Kentucky is a state of forests, prairies, wetlands, and caves and the only state bordered on three sides by rivers – the Mississippi River in the west, the Ohio River in the north, and the Big Sandy River and Tug Fork in the east. Kentucky has about 12.5 million acres of forest covering almost half the state. Almost 90% of Kentucky' forest is owned privately. 75% of the forest is oak-hickory, though the most numerous tree species found in Kentucky’s forests is red maple. Kentucky, like many states, has lost much of its native habitats. It once had extensive wetlands in the floodplains of the Mississippi and Ohio Rivers, but generations of coal mining and ecologically damaging agricultural activities have destroyed most of them. Its native prairies and savannahs have also disappeared with less than 1% of the original 2-3 million acres of grassland remaining today.
Kentucky is often divided into five primary regions.
1. The Cumberland Plateau forms the southeastern section of the state and is part of the southern Appalachian Plateau west of the Appalachian Mountains. It has large stretches of oak-hickory-pine forests on dry, upland sites and is considered the most heavily forested part of the state. It is also rich with biodiversity - many different species of plants, animals and fungi.
2. The Bluegrass Region is found in north-central Kentucky and was historically vast native prairie (all grass) and savannah (grassland with a scattering of huge oaks). It was home to the American bison and elk. The fertile land and relatively mild winters made this the settlement region of choice for the pioneers. Even today it is the most populated part of Kentucky. The Bluegrass region is often broken-down into two regions. The Inner Bluegrass includes Lexington and a 90-mile circle around it. The Outer Bluegrass forms a donut around that and is made up of short, steep, narrow hills.
====
■ Your instructions:
Keep writing the passage on Kentucky's forests and natural regions, picking up right after its final sentence.

■ Data shown:
====
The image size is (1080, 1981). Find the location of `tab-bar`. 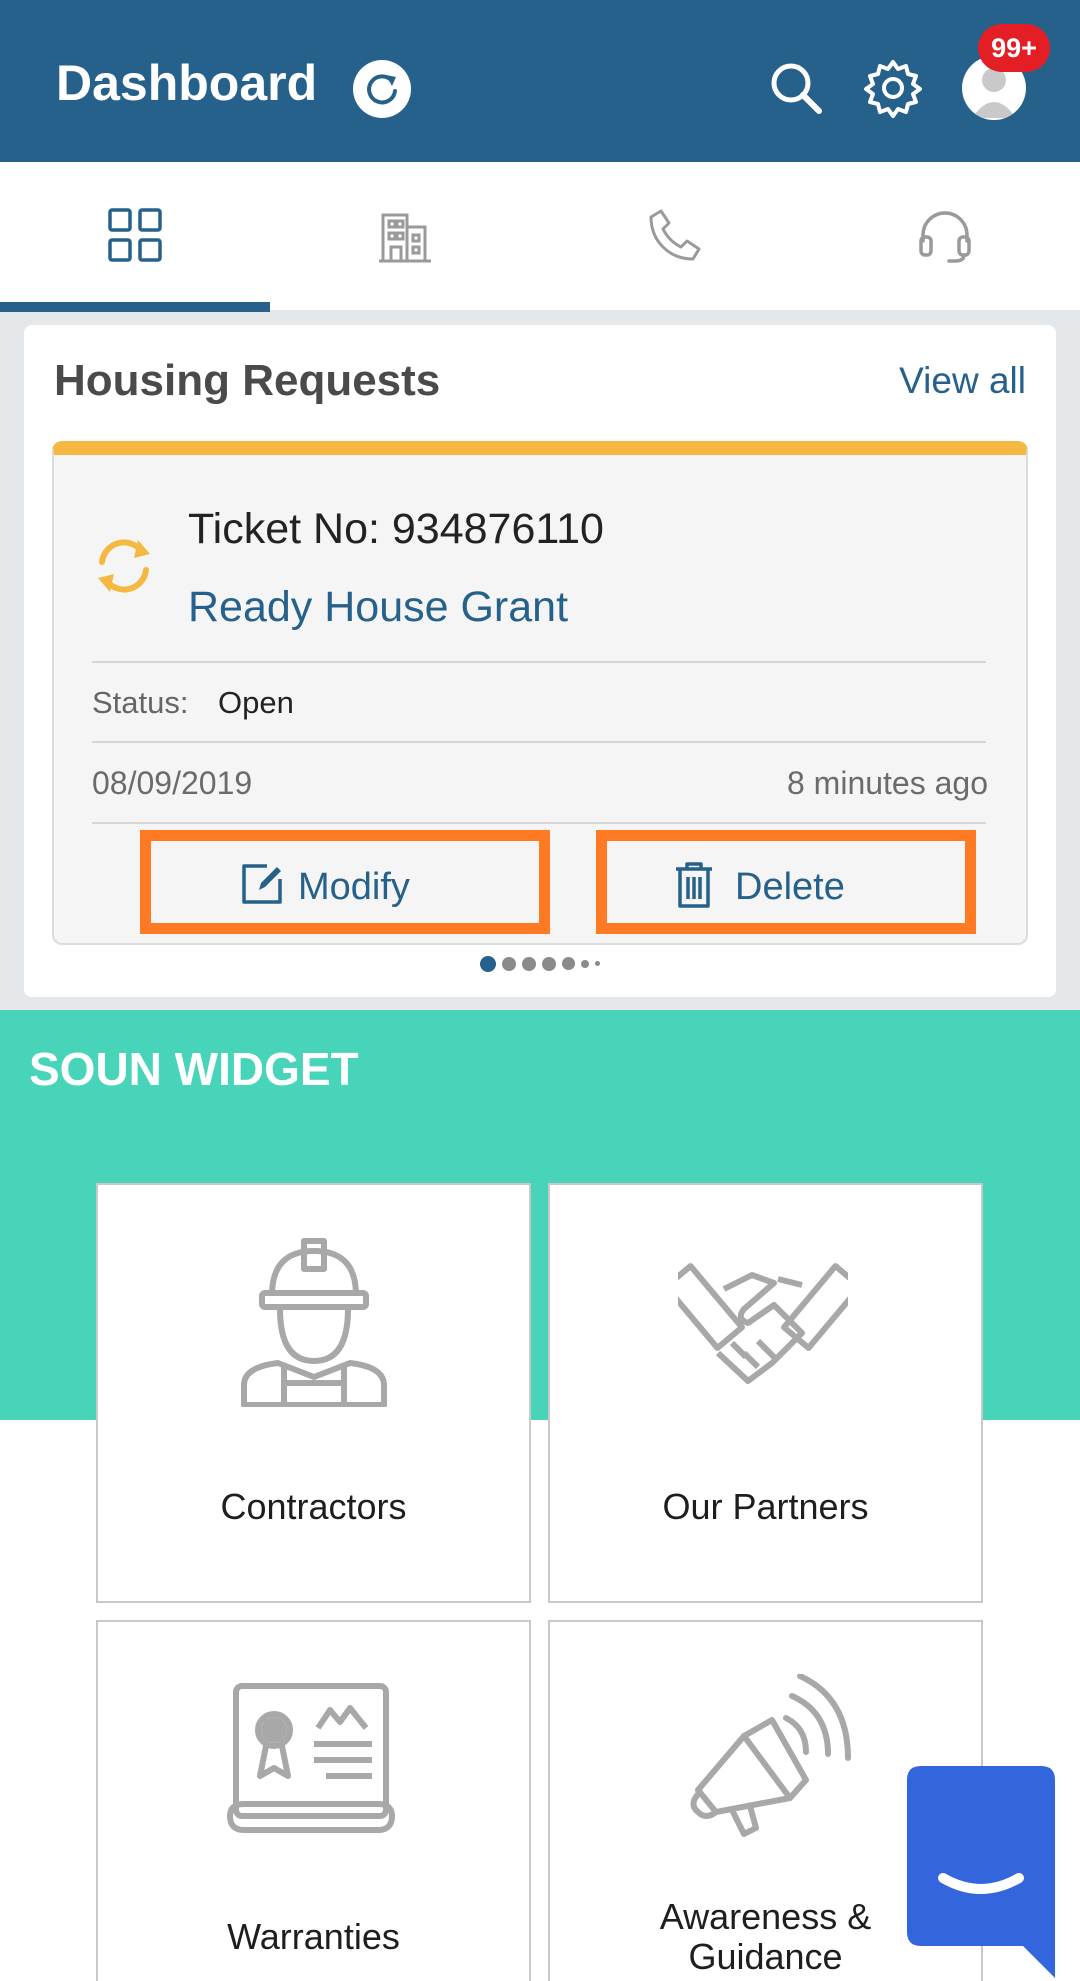

tab-bar is located at coordinates (540, 237).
====
■ Exercise output:
3. The Pennyroyal Plateau (or Mississippi Plateau) is found in south-central and western Kentucky. It is rolling hills good for farming and has caves beneath.
4. The Western Coal Fields are in the west-central part of the state and are surrounded on three sides by the Pennyroyal Plateau as if held in a cupped hand. They are made up of sandstones, shales and coal seams.
5. The Jackson Purchase makes up the western corner of the state and is bordered by the Mississippi River to the west, the Ohio River to the north, and Tennessee River to the east making it a region rich bottomland swamps. It was bought from the Chickasaw Indians in 1818.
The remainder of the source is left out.